* _YOUR TASK_
Write out the data again in full, keeping every character the same.

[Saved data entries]
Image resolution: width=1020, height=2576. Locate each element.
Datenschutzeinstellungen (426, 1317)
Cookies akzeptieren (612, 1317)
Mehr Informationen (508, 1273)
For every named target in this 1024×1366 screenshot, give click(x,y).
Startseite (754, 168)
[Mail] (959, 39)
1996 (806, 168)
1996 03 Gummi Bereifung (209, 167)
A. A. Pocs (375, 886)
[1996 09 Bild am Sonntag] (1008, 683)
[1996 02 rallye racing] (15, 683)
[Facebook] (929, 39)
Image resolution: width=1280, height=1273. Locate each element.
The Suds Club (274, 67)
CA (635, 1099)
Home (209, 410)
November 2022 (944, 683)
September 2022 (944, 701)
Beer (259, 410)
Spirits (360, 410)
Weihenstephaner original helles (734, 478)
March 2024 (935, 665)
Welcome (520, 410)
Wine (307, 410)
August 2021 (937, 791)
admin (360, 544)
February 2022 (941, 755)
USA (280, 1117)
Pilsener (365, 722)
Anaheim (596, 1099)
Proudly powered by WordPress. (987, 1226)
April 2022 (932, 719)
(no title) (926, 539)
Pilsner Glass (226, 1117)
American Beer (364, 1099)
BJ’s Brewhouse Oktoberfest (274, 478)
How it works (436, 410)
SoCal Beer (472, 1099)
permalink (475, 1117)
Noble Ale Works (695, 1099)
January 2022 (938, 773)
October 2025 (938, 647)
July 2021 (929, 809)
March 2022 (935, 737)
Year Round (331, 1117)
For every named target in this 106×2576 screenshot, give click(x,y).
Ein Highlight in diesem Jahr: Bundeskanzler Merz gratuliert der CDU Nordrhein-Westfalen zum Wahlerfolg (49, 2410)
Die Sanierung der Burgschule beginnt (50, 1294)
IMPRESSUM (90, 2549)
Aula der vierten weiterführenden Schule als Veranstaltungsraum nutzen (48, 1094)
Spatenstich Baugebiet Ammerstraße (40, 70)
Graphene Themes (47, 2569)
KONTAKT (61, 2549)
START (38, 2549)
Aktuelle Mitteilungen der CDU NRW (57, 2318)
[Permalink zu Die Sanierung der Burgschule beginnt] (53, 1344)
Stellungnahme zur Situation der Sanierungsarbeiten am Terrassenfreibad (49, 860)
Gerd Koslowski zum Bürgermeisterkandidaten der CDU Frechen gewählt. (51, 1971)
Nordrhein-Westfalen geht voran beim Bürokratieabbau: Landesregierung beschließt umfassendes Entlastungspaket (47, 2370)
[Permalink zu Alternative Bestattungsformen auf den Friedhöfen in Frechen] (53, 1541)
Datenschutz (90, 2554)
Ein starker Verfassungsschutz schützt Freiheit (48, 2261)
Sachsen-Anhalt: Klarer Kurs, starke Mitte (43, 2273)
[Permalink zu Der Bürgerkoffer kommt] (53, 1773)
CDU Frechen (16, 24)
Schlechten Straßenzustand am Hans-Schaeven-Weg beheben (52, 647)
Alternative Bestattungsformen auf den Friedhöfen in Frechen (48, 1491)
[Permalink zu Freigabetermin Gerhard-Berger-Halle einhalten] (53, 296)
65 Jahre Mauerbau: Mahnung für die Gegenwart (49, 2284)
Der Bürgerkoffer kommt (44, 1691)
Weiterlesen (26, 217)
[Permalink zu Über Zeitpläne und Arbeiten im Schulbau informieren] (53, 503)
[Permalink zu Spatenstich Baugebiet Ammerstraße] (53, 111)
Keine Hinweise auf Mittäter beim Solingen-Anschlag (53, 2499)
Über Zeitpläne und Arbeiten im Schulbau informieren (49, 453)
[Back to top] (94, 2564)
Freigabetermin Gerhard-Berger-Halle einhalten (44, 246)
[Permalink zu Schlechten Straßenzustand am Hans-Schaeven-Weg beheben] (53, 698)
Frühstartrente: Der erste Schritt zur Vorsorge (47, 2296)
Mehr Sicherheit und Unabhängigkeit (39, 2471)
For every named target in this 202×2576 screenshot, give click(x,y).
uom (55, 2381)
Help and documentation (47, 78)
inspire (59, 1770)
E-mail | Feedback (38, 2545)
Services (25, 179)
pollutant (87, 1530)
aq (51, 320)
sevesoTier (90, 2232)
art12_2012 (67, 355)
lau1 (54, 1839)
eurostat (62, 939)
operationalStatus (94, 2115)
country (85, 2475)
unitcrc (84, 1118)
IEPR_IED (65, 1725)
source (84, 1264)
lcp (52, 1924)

* _RESULT FOR THIS TASK_
Image resolution: width=1020, height=2576. Locate each element.
Datenschutzeinstellungen (426, 1317)
Cookies akzeptieren (612, 1317)
Mehr Informationen (508, 1273)
For every named target in this 1024×1366 screenshot, give click(x,y).
Startseite (754, 168)
[Mail] (959, 39)
1996 (806, 168)
1996 03 Gummi Bereifung (209, 167)
A. A. Pocs (375, 886)
[1996 09 Bild am Sonntag] (1008, 683)
[1996 02 rallye racing] (15, 683)
[Facebook] (929, 39)
Image resolution: width=1280, height=1273. Locate each element.
The Suds Club (274, 67)
CA (635, 1099)
Home (209, 410)
November 2022 (944, 683)
September 2022 (944, 701)
Beer (259, 410)
Spirits (360, 410)
Weihenstephaner original helles (734, 478)
March 2024 (935, 665)
Welcome (520, 410)
Wine (307, 410)
August 2021 (937, 791)
admin (360, 544)
February 2022 (941, 755)
USA (280, 1117)
Pilsener (365, 722)
Anaheim (596, 1099)
Proudly powered by WordPress. (987, 1226)
April 2022 (932, 719)
(no title) (926, 539)
Pilsner Glass (226, 1117)
American Beer (364, 1099)
BJ’s Brewhouse Oktoberfest (274, 478)
How it works (436, 410)
SoCal Beer (472, 1099)
permalink (475, 1117)
Noble Ale Works (695, 1099)
January 2022 (938, 773)
October 2025 (938, 647)
July 2021 (929, 809)
March 2022 (935, 737)
Year Round (331, 1117)
For every named target in this 106×2576 screenshot, give click(x,y).
Ein Highlight in diesem Jahr: Bundeskanzler Merz gratuliert der CDU Nordrhein-Westfalen zum Wahlerfolg (49, 2410)
Die Sanierung der Burgschule beginnt (50, 1294)
IMPRESSUM (90, 2549)
Aula der vierten weiterführenden Schule als Veranstaltungsraum nutzen (48, 1094)
Spatenstich Baugebiet Ammerstraße (40, 70)
Graphene Themes (47, 2569)
KONTAKT (61, 2549)
START (38, 2549)
Aktuelle Mitteilungen der CDU NRW (57, 2318)
[Permalink zu Die Sanierung der Burgschule beginnt] (53, 1344)
Stellungnahme zur Situation der Sanierungsarbeiten am Terrassenfreibad (49, 860)
Gerd Koslowski zum Bürgermeisterkandidaten der CDU Frechen gewählt. (51, 1971)
Nordrhein-Westfalen geht voran beim Bürokratieabbau: Landesregierung beschließt umfassendes Entlastungspaket (47, 2370)
[Permalink zu Alternative Bestattungsformen auf den Friedhöfen in Frechen] (53, 1541)
Datenschutz (90, 2554)
Ein starker Verfassungsschutz schützt Freiheit (48, 2261)
Sachsen-Anhalt: Klarer Kurs, starke Mitte (43, 2273)
[Permalink zu Der Bürgerkoffer kommt] (53, 1773)
CDU Frechen (16, 24)
Schlechten Straßenzustand am Hans-Schaeven-Weg beheben (52, 647)
Alternative Bestattungsformen auf den Friedhöfen in Frechen (48, 1491)
[Permalink zu Freigabetermin Gerhard-Berger-Halle einhalten] (53, 296)
65 Jahre Mauerbau: Mahnung für die Gegenwart (49, 2284)
Der Bürgerkoffer kommt (44, 1691)
Weiterlesen (26, 217)
[Permalink zu Über Zeitpläne und Arbeiten im Schulbau informieren] (53, 503)
[Permalink zu Spatenstich Baugebiet Ammerstraße] (53, 111)
Keine Hinweise auf Mittäter beim Solingen-Anschlag (53, 2499)
Über Zeitpläne und Arbeiten im Schulbau informieren (49, 453)
[Back to top] (94, 2564)
Freigabetermin Gerhard-Berger-Halle einhalten (44, 246)
[Permalink zu Schlechten Straßenzustand am Hans-Schaeven-Weg beheben] (53, 698)
Frühstartrente: Der erste Schritt zur Vorsorge (47, 2296)
Mehr Sicherheit und Unabhängigkeit (39, 2471)
For every named target in this 202×2576 screenshot, give click(x,y).
uom (55, 2381)
Help and documentation (47, 78)
inspire (59, 1770)
E-mail | Feedback (38, 2545)
Services (25, 179)
pollutant (87, 1530)
aq (51, 320)
sevesoTier (90, 2232)
art12_2012 (67, 355)
lau1 (54, 1839)
eurostat (62, 939)
operationalStatus (94, 2115)
country (85, 2475)
unitcrc (84, 1118)
IEPR_IED (65, 1725)
source (84, 1264)
lcp (52, 1924)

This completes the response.